There remains uncertainty in the law with respect to whether an employee who was temporarily laid off by their employer due to COVID-19 can claim constructive dismissal at common law. The Ontario Court of Appeal had a chance to resolve this issue in Taylor v. Hanley Hospitality, 2022 ONCA 376. However, the Court did not do so and unfortunately this issue remains unresolved.
To remind our readers, an employee may claim constructive dismissal at common law if they have been placed on a temporary layoff unless the employment agreement includes clear language permitting layoffs. This is despite the fact that there are provisions in the Employment Standards Act, 2000, S.O. 2000, c. 41 (“ESA”) that set out certain rules concerning layoffs. Please read more about this topic in our blog “Layoffs, Layoffs, Layoffs.”
However, in response to the COVID-19 pandemic, the Ontario government put a little wrench in the above. The Ontario government made certain changes to the ESA by creating a new category of leave called the infectious disease emergency leave (“IDEL”). Specifically, the IDEL regime prescribes that when an employee has had their hours of work reduced or even eliminated by the employer or has had their wages reduced because of COVID-19, that these changes will deem the employee to be on leave. Further, the regime goes on to set out that these reductions in hours of work or pay will not be considered constructive dismissal either. We have more information about these issues regarding layoffs and IDEL in our COVID-19 FAQs.
The first case that dealt with IDEL was Coutinho v. Ocular Health Centre 2021 ONSC 3076. Here the court sided with employees and held that the IDEL regime will not change the employee’s right to pursue a constructive dismissal claim against their employer at common law. This result was not unexpected as it was commensurate with the prevailing jurisprudence that already existed. Basically, as set out above, at common law an unlawful lay-off may constitute constructive dismissal. You can read about that case here.
Then came the case of Taylor v. Hanley Hospitality Inc., 2021 ONSC 3135. In this case the judge specifically rejected the ruling in Coutinho. In Taylor, the judge held that the Ontario government’s IDEL regime would bar employees from asserting constructive dismissal under the regulatory regime not only for the purposes of the ESA and IDEL but also under the common law.
Then came Fogelman v. IFG, 2021 ONSC 4042. Fogelman follows Coutinho and not Taylor. So again it was a similar story. The plaintiff claimed constructive dismissal at common law because he was laid off by the defendant employer due to difficulties operating in the pandemic. The plaintiff was further explicit that they were seeking constructive dismissal under the common law and not under the ESA. In Fogelman, the judge held that IDEL does not apply and the plaintiff was allowed to pursue his claim for constructive dismissal under the common law. You can read more about Taylor and Fogelman in our blog here.
Taylor was subsequently appealed to the Ontario Court of Appeal. The appeal was based on two issues and the second issue being the concern of the interpretation of IDEL and whether or not the motion judge erred in establishing that IDEL displaced an employee’s common law right to bring an action for constructive dismissal. However, instead of tackling this second issue, the Court of Appeal relied on the fact that the motion judge erred in the first issue. As such, they deemed it inappropriate to rule on the second issue of whether IDEL puts a stopper on an employee’s common law rights.
Ontario’s highest court goes on to set out that the “statutory interpretation” issue should be remitted down to the Superior Court for determination. The Court of Appeal felt that these issues were fact-driven and would not give a “standalone declaration” of the meaning of the regulations.

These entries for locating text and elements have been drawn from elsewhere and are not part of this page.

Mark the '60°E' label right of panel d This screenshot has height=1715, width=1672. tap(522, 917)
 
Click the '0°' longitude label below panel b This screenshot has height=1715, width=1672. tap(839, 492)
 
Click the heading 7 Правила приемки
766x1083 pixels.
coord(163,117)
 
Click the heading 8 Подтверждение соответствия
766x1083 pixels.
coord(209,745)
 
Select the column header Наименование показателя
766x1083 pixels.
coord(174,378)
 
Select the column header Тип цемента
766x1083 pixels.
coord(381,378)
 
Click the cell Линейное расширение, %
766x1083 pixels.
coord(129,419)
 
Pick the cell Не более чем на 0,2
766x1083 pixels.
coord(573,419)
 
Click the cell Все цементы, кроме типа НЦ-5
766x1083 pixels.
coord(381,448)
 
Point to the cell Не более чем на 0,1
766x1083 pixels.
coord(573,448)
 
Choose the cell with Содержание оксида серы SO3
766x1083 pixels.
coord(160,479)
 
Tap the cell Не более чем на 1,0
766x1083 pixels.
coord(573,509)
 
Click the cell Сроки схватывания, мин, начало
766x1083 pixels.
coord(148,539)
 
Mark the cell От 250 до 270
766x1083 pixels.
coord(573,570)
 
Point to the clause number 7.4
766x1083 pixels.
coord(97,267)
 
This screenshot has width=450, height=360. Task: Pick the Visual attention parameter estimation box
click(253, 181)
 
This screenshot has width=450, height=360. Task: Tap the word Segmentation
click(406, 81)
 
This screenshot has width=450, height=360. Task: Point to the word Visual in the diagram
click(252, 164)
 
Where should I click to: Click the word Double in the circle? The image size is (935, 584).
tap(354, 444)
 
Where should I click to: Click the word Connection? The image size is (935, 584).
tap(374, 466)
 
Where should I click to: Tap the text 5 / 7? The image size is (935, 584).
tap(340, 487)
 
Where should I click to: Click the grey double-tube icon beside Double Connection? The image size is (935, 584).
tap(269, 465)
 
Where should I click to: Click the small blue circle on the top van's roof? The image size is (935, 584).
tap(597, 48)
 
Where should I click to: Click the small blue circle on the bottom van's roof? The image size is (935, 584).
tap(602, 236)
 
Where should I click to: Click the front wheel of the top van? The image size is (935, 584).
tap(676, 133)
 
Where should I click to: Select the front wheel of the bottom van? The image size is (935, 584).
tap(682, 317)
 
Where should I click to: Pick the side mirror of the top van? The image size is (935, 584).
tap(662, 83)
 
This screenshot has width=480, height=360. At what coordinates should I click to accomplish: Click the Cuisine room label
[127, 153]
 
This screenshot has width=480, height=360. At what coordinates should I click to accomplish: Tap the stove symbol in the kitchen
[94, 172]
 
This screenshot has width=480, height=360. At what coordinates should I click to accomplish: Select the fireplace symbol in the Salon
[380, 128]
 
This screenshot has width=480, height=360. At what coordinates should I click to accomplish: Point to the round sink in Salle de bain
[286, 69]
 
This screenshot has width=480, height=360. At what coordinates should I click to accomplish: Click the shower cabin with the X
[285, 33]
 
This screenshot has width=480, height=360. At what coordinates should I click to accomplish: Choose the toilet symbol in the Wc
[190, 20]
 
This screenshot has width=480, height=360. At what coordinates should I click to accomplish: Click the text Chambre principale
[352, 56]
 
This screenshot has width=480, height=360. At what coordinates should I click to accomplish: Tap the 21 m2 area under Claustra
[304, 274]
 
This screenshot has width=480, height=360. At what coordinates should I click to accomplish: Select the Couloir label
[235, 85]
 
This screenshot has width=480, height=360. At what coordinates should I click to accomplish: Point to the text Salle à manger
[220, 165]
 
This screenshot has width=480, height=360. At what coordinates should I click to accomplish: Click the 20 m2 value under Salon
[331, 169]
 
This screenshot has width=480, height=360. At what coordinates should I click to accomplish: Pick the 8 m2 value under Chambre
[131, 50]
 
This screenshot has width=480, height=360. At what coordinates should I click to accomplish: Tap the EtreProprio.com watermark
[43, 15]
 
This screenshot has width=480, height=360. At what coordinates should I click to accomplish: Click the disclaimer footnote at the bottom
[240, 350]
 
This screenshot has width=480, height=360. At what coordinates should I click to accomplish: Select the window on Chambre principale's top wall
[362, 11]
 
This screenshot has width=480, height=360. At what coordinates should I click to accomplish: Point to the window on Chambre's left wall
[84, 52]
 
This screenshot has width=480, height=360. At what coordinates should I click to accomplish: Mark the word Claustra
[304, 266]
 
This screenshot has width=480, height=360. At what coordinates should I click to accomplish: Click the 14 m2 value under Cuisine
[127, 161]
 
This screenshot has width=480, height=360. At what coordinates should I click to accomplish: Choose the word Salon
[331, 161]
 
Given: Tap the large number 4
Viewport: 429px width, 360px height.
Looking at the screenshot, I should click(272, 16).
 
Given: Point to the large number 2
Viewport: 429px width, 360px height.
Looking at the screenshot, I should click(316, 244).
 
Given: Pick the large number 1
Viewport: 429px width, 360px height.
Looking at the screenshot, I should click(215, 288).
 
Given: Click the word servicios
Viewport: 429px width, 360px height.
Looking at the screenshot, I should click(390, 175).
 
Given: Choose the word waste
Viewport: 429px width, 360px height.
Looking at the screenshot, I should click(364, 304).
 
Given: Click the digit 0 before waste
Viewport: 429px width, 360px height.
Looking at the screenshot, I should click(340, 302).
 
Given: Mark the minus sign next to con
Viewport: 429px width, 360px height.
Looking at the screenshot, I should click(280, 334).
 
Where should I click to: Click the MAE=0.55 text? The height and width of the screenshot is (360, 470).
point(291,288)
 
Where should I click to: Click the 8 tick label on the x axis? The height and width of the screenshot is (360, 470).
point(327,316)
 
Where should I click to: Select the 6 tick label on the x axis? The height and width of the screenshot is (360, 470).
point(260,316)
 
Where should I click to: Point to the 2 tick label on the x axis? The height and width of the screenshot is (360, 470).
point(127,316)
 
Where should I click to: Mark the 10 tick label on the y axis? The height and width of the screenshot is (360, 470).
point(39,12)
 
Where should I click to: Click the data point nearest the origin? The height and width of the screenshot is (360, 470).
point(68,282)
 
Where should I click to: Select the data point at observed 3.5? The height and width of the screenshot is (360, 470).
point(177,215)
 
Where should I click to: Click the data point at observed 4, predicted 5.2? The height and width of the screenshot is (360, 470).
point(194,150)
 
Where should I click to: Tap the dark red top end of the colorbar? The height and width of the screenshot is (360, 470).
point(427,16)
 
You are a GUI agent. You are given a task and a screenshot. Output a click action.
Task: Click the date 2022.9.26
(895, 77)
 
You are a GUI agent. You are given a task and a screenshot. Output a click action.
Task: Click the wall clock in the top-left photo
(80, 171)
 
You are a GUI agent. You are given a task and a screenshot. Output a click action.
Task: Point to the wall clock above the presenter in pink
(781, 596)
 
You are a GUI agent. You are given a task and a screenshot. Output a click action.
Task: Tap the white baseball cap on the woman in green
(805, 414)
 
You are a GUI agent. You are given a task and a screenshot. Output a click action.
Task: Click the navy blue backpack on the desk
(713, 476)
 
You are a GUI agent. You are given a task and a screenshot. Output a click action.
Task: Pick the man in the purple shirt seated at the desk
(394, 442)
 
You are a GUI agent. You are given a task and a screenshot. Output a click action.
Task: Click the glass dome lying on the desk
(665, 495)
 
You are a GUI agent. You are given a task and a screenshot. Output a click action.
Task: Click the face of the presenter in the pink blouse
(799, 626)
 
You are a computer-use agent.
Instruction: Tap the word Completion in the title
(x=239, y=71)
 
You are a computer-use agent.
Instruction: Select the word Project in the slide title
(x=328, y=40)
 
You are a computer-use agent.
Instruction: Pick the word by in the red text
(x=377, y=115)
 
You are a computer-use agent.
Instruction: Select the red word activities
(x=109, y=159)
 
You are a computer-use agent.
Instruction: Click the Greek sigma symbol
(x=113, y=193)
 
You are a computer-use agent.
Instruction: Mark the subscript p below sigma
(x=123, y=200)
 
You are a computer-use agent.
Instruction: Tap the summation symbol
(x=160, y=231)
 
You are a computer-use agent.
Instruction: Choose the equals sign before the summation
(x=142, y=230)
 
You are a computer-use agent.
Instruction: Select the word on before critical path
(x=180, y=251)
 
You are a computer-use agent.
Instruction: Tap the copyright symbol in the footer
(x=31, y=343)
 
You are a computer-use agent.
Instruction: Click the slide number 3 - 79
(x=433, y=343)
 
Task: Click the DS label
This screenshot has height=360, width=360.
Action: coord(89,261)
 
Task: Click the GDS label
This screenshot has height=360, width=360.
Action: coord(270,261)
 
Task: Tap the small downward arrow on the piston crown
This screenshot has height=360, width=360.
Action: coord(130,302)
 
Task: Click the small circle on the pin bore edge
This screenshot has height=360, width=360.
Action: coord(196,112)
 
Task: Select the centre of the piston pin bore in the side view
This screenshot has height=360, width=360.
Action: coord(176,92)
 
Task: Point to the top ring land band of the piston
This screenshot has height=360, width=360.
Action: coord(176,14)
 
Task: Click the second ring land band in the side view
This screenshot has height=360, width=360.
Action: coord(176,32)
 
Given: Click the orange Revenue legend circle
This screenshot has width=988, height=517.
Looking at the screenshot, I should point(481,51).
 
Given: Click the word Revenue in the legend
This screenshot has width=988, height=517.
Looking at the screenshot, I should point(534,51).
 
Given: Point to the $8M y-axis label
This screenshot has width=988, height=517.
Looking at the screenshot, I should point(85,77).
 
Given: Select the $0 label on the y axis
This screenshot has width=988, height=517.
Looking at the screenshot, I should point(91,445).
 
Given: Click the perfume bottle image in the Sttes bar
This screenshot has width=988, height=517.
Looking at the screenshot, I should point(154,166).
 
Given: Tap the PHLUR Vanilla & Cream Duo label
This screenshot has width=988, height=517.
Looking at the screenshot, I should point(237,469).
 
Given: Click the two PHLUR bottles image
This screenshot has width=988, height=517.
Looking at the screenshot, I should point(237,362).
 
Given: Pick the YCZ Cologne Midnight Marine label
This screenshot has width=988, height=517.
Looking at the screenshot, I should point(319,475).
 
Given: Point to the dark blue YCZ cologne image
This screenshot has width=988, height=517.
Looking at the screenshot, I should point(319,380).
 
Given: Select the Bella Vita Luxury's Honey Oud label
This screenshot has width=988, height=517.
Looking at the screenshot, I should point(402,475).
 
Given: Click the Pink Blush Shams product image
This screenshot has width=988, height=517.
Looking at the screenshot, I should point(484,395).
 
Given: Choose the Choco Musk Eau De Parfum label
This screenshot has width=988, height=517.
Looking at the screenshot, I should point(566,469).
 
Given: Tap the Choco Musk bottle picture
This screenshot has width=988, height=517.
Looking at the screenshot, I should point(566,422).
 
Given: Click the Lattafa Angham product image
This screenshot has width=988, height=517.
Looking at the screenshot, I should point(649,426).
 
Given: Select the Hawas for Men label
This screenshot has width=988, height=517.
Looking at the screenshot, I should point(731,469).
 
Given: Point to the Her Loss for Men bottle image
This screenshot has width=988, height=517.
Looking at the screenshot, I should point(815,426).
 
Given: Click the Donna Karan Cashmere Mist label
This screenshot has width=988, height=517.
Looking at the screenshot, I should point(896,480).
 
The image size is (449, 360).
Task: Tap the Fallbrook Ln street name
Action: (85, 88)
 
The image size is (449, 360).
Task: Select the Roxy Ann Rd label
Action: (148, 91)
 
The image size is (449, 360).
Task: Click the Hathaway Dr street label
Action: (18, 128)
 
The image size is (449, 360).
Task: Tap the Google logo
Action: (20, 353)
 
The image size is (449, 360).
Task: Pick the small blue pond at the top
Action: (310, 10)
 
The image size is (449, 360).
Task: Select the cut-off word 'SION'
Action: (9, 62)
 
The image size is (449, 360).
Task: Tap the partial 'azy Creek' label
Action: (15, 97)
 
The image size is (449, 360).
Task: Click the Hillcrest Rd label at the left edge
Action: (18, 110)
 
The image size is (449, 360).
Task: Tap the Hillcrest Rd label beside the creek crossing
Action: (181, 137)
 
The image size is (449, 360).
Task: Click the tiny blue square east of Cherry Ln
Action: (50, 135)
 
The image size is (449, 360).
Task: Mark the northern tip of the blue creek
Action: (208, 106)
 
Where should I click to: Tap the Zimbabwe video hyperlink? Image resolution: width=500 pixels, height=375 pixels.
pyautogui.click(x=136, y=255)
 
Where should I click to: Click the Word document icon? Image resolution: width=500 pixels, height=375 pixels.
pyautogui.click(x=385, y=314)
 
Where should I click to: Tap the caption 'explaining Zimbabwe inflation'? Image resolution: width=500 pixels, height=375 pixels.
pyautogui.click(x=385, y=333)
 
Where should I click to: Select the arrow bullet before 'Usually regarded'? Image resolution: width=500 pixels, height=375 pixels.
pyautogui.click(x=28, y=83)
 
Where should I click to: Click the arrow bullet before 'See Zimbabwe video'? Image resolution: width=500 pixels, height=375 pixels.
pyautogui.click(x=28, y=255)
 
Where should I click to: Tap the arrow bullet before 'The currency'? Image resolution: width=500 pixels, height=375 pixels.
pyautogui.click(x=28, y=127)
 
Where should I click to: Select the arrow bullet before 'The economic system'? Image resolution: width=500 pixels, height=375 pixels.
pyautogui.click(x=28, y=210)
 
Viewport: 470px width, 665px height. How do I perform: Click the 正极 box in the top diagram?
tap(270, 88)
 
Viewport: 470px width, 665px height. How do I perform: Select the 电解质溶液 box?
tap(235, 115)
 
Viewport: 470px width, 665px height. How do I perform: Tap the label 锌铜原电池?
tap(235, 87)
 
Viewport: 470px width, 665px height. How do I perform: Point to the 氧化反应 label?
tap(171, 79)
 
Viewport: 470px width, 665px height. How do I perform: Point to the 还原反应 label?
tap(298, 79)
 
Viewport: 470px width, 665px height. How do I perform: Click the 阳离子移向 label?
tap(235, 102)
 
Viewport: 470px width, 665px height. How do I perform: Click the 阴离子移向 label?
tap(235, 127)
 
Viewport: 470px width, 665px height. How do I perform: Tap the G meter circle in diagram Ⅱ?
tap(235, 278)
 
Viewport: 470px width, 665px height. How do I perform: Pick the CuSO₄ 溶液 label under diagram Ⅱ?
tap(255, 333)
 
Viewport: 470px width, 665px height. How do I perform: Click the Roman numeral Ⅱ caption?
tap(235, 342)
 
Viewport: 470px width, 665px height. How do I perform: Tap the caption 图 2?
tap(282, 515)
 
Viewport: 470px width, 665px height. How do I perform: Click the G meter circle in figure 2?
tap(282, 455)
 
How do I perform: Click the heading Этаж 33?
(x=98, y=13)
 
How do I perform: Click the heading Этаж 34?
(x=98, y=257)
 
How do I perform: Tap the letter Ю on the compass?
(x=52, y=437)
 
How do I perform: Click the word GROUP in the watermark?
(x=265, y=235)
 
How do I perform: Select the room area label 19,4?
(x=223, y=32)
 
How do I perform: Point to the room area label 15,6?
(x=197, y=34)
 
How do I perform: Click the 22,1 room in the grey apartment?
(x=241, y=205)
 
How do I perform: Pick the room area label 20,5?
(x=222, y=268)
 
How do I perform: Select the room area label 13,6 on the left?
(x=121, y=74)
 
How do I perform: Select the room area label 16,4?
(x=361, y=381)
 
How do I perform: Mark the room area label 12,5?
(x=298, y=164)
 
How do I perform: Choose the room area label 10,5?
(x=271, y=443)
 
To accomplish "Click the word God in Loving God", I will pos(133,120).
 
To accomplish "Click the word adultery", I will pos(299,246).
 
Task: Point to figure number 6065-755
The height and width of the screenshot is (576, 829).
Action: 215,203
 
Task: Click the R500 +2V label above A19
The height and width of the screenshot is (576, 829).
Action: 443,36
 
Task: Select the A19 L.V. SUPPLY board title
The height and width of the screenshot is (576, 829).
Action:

Although most employment lawyers hold the view that the IDEL regime does not prevent an employee from asserting a claim for constructive dismissal at common law, this issue remains a live one. This is unfortunate given the seriousness of the issue and the rather large effect it has on both employers and employees in Ontario. We hope that given the importance of this issue, the Court of Appeal will undertake to answer this question soon.